### [AIM]
Reproduce the items below word for word, beginning with the line that contains "Click the Usage Ratio row label" and continuing through the line that contains "click(89, 229)".

### [DATASET]
**********

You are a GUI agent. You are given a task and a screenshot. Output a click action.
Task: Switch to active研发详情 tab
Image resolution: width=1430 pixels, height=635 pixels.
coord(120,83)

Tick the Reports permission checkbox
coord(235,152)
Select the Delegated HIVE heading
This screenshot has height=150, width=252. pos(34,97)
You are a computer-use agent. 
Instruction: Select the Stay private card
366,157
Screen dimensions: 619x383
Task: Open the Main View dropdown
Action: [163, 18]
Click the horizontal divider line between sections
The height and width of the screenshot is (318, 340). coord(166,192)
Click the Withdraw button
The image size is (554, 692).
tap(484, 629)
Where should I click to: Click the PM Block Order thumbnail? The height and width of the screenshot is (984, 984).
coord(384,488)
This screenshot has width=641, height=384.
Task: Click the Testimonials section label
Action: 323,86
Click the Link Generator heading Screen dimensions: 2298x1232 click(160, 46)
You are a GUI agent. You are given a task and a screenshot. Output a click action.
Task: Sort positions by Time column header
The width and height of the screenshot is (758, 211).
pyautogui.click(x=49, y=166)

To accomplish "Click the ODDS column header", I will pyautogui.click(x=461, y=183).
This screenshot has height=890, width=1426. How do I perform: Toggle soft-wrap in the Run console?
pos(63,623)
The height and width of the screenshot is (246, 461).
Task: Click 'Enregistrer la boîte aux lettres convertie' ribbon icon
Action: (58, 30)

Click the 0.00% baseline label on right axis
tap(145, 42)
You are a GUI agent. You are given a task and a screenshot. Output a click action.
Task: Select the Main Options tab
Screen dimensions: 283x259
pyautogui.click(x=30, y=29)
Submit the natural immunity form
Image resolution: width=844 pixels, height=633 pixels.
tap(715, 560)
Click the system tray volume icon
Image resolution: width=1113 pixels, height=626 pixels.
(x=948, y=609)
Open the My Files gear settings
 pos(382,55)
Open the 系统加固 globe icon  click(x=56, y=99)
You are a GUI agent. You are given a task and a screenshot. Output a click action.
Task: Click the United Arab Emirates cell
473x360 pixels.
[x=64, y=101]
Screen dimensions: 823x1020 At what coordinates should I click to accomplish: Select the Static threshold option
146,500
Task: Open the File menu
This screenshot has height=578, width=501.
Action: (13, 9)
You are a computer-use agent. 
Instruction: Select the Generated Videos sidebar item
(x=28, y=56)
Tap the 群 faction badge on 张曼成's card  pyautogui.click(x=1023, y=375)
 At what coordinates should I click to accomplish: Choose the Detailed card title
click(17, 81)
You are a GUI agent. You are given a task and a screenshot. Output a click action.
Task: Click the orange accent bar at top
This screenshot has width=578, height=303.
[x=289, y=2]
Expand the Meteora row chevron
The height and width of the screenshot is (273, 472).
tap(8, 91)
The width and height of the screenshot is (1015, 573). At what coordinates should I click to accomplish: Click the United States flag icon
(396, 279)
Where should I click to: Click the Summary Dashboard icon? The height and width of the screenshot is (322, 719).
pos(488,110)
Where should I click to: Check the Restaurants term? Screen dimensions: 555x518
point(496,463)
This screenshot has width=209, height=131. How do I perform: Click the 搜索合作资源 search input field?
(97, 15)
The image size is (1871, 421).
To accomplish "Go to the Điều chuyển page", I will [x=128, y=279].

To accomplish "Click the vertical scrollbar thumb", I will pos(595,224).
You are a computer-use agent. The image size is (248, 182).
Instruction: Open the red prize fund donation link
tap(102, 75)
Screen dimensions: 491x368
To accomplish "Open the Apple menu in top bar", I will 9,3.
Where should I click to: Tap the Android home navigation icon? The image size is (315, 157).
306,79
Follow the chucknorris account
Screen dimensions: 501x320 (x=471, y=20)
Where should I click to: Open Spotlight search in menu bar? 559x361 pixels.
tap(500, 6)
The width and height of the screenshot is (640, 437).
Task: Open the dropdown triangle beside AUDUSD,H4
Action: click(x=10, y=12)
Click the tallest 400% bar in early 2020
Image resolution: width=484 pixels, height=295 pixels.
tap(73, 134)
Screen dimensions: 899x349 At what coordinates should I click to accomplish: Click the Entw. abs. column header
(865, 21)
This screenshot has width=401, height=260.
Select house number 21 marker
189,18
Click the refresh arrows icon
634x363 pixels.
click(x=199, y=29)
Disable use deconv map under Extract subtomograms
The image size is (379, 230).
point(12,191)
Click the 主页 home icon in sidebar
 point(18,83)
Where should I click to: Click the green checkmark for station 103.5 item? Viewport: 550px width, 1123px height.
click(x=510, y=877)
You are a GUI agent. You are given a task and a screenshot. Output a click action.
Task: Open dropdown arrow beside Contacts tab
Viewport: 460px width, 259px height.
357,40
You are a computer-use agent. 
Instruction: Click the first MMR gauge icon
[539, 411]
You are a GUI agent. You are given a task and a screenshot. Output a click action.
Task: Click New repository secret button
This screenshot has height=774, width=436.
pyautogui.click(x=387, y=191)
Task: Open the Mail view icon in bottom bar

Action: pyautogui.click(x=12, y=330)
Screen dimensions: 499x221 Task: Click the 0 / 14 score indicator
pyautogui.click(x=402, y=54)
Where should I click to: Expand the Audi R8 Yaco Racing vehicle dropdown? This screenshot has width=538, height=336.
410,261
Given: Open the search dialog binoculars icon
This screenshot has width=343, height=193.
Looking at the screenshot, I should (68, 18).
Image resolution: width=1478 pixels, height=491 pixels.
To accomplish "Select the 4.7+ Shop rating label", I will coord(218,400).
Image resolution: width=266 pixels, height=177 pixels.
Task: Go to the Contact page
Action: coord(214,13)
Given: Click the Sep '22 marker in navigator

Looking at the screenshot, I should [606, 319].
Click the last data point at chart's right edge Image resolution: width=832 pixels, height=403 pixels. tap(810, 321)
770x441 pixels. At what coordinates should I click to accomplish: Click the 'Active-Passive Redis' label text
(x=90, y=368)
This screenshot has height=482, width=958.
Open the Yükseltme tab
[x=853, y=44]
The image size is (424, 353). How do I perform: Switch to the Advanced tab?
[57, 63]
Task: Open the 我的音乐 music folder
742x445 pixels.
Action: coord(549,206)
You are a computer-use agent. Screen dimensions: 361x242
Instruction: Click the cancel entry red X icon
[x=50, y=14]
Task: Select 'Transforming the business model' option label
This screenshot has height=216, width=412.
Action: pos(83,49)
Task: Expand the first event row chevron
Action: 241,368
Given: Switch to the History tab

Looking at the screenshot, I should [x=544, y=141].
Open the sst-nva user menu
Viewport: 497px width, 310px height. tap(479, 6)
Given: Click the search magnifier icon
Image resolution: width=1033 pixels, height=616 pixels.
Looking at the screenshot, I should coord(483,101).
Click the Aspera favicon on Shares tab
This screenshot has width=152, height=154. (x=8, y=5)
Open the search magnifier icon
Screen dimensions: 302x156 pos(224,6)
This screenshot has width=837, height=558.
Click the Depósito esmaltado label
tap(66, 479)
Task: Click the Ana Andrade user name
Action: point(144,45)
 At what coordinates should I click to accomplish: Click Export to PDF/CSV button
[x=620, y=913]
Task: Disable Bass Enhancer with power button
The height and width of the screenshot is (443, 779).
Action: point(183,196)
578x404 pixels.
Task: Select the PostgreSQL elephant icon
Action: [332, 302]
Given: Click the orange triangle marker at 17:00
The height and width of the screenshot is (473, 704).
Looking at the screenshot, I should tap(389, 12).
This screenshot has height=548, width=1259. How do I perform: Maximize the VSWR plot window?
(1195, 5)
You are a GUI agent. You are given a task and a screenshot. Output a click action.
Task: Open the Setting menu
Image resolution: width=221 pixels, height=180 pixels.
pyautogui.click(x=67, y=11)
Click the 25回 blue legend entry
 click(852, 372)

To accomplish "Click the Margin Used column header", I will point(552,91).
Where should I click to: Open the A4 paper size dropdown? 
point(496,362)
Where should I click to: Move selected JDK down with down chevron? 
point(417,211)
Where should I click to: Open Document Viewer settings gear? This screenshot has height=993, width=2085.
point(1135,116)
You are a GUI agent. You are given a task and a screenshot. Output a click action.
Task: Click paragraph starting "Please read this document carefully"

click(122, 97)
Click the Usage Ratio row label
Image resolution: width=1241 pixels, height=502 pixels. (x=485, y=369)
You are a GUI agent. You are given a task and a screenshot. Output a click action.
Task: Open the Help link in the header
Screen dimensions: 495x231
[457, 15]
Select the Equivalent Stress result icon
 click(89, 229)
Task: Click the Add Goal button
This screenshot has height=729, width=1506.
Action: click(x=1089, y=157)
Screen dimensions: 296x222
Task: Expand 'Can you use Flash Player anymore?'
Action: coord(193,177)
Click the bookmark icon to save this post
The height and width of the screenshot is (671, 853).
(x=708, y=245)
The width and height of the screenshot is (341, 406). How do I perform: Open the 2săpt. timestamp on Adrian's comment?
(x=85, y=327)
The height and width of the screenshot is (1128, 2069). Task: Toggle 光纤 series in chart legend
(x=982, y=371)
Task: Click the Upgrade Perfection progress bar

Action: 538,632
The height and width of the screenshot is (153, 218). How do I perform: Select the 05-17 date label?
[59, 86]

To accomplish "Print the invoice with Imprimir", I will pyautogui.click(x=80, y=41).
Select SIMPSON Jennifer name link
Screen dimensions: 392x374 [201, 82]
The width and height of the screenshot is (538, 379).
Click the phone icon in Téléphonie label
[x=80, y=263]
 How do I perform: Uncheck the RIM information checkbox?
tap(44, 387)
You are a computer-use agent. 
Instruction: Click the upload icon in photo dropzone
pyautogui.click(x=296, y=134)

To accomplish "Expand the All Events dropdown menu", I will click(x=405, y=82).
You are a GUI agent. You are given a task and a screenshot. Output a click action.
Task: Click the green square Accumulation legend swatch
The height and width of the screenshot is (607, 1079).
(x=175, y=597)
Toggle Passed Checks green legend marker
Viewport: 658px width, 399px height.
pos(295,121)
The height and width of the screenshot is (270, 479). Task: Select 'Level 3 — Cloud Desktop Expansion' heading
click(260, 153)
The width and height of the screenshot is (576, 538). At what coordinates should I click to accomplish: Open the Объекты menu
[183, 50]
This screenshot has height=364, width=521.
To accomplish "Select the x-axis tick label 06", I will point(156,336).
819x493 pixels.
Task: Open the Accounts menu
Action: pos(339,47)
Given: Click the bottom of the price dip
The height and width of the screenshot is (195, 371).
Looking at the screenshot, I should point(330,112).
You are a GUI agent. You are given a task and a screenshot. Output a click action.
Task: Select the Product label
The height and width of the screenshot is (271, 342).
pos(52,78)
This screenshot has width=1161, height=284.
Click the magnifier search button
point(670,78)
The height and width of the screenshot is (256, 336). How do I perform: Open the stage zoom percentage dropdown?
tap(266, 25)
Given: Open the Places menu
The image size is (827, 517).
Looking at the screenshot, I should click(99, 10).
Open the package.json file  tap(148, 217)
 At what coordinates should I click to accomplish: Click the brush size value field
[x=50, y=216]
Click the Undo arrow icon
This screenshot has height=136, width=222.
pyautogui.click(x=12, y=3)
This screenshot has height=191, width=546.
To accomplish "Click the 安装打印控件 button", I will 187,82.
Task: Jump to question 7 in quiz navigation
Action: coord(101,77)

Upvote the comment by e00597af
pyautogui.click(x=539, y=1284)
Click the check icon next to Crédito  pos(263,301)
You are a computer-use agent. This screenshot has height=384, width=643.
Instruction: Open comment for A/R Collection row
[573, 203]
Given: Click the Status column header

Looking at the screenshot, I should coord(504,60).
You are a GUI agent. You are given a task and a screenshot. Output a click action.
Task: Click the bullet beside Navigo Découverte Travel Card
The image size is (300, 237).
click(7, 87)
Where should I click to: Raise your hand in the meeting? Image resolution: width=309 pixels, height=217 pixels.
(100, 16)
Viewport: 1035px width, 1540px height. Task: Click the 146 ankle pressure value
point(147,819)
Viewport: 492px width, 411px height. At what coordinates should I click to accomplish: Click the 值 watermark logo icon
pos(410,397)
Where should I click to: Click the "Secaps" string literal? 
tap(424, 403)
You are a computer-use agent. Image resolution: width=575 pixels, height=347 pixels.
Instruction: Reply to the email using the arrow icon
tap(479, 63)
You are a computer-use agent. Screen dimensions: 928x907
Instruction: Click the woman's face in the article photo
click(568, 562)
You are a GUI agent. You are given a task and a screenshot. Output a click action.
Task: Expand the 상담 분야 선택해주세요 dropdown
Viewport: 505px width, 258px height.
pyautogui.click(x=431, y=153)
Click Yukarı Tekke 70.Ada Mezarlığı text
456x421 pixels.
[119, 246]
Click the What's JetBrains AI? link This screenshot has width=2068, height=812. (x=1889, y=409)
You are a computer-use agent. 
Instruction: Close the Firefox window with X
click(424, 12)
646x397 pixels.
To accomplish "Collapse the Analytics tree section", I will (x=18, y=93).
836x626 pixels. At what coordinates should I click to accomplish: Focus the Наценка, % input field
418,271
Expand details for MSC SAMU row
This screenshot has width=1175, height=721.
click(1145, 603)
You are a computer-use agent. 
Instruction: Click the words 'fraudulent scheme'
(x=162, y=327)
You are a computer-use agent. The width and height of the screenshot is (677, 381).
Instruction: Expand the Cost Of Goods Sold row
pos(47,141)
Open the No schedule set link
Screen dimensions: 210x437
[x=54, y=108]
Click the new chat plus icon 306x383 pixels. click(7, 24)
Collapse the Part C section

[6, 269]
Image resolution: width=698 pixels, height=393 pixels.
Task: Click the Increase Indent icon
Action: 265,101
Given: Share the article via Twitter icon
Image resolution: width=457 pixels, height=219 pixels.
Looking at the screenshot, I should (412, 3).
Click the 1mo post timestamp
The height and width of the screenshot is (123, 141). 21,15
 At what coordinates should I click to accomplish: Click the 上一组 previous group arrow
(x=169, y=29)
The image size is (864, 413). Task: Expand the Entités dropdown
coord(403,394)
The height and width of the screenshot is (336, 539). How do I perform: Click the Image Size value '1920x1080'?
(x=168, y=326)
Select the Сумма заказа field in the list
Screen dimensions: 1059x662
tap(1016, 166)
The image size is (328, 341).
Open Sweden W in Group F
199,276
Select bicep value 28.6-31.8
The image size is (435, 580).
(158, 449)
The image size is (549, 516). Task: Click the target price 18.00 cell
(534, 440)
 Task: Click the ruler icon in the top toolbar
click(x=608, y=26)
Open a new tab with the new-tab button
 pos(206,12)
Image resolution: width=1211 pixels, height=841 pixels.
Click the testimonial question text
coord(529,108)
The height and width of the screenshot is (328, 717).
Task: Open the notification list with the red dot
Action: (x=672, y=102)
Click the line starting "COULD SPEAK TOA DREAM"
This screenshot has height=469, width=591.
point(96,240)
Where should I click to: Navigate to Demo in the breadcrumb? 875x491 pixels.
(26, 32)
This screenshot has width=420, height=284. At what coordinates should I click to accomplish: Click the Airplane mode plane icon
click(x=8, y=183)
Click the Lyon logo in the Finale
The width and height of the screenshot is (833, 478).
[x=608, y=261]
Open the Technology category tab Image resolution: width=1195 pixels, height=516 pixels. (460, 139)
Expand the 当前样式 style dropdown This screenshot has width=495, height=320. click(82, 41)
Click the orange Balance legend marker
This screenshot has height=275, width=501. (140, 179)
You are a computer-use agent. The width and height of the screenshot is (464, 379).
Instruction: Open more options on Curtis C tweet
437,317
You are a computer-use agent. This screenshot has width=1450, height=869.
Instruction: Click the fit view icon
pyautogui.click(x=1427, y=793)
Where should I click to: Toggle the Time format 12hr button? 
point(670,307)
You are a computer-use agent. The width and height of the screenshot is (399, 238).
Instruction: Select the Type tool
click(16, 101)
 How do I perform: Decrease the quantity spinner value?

**********

### [TASK OUTPUT]
Click the Usage Ratio row label
Image resolution: width=1241 pixels, height=502 pixels. (x=485, y=369)
You are a GUI agent. You are given a task and a screenshot. Output a click action.
Task: Open the Help link in the header
Screen dimensions: 495x231
[457, 15]
Select the Equivalent Stress result icon
 click(89, 229)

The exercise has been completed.